2025-11-03 ハーバード大学
<関連情報>
- https://seas.harvard.edu/news/2025/11/biomaterial-vaccines-make-implanted-orthopedic-devices-safer
- https://www.pnas.org/doi/10.1073/pnas.2409562122
整形外科用器具感染予防のためのスキャフォールドワクチン接種 Scaffold vaccination for prevention of orthopedic device infection
Alexander M. Tatara, Shanda Lightbown, Shawn Kang, +5 , and David J. Mooney
Proceedings of the National Academy of Sciences Published:November 3, 2025
DOI:https://doi.org/10.1073/pnas.2409562122
Significance
Infections of orthopedic devices are difficult to treat and require additional surgery and long antimicrobial treatment courses. Preventative strategies, such as vaccination, are attractive given that most infections are caused by staphylococci. Conventional vaccine technologies have failed in preclinical studies and clinical trials to prevent surgical site infection by Staphylococcus aureus. We developed an alternative strategy using a biomaterial-based vaccine consisting of a biodegradable scaffold system to increase vaccine efficacy.

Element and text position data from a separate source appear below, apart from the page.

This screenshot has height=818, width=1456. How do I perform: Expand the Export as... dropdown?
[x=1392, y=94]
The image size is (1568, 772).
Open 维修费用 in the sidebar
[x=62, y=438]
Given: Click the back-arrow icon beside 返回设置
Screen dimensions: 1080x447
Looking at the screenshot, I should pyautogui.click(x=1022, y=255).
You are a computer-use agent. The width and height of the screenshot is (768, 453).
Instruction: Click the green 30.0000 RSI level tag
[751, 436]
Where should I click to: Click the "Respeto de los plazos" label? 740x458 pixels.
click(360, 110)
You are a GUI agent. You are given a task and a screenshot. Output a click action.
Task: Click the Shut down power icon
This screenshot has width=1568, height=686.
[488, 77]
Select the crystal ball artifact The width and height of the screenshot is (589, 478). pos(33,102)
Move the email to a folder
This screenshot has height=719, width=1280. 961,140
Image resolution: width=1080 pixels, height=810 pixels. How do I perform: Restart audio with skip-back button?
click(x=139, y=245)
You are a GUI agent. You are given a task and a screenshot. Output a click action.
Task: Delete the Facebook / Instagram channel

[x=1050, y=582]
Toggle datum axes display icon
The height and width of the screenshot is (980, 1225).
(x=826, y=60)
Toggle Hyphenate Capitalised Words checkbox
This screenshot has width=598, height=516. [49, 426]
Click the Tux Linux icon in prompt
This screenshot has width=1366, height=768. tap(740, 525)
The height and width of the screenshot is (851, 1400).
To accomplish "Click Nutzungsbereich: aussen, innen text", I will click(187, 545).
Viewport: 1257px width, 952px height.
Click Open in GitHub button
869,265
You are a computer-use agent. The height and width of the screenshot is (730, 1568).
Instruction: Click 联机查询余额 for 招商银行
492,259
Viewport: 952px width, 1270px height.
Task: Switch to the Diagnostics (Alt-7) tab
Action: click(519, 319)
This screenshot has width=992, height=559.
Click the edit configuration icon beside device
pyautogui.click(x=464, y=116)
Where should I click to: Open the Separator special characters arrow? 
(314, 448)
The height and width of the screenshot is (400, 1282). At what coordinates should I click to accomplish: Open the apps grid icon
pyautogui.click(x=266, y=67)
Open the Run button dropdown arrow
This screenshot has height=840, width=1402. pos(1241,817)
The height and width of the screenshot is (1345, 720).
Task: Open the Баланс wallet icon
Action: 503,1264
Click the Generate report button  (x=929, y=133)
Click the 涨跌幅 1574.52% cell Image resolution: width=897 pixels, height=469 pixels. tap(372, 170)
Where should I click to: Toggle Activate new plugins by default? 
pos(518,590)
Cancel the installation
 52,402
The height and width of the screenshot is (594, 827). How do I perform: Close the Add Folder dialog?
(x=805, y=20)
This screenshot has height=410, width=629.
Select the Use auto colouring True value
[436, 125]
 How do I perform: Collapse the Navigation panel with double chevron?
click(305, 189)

This injectable scaffold system improved cell-mediated immunity and decreased bacterial burden in a murine model of orthopedic device infection against different clinically relevant strains of S. aureus.
Abstract
Staphylococcus aureus is the leading cause of global bacterial mortality. While S. aureus can cause a variety of diseases, orthopedic device infections are particularly challenging due to the need for additional surgeries with associated morbidity. Conventional vaccine technology has failed to prevent S. aureus orthopedic device infection in animal models and clinical trials. In this study, injectable scaffold vaccines are presented as a modality to augment host immunity and mitigate orthopedic device infection. These scaffold vaccines increased cytokine production, antigen-specific cell-mediated immune responses, and humoral responses. When loaded with a pool of antigens collected via an engineered human opsonin, these scaffold vaccines decreased the bacterial burden against methicillin-susceptible and methicillin-resistant S. aureus (MRSA) strains in a murine model of orthopedic device infection. Scaffold vaccination was ~100× more effective in decreasing S. aureus burden compared to prior published immunotherapy attempts in murine models of orthopedic device infection. Scaffold vaccination was also effective when using a monovalent protein-based antigen. Scaffold vaccination is an alternative strategy to facilitate more robust immunity in scenarios where conventional bolus vaccines have not been effective.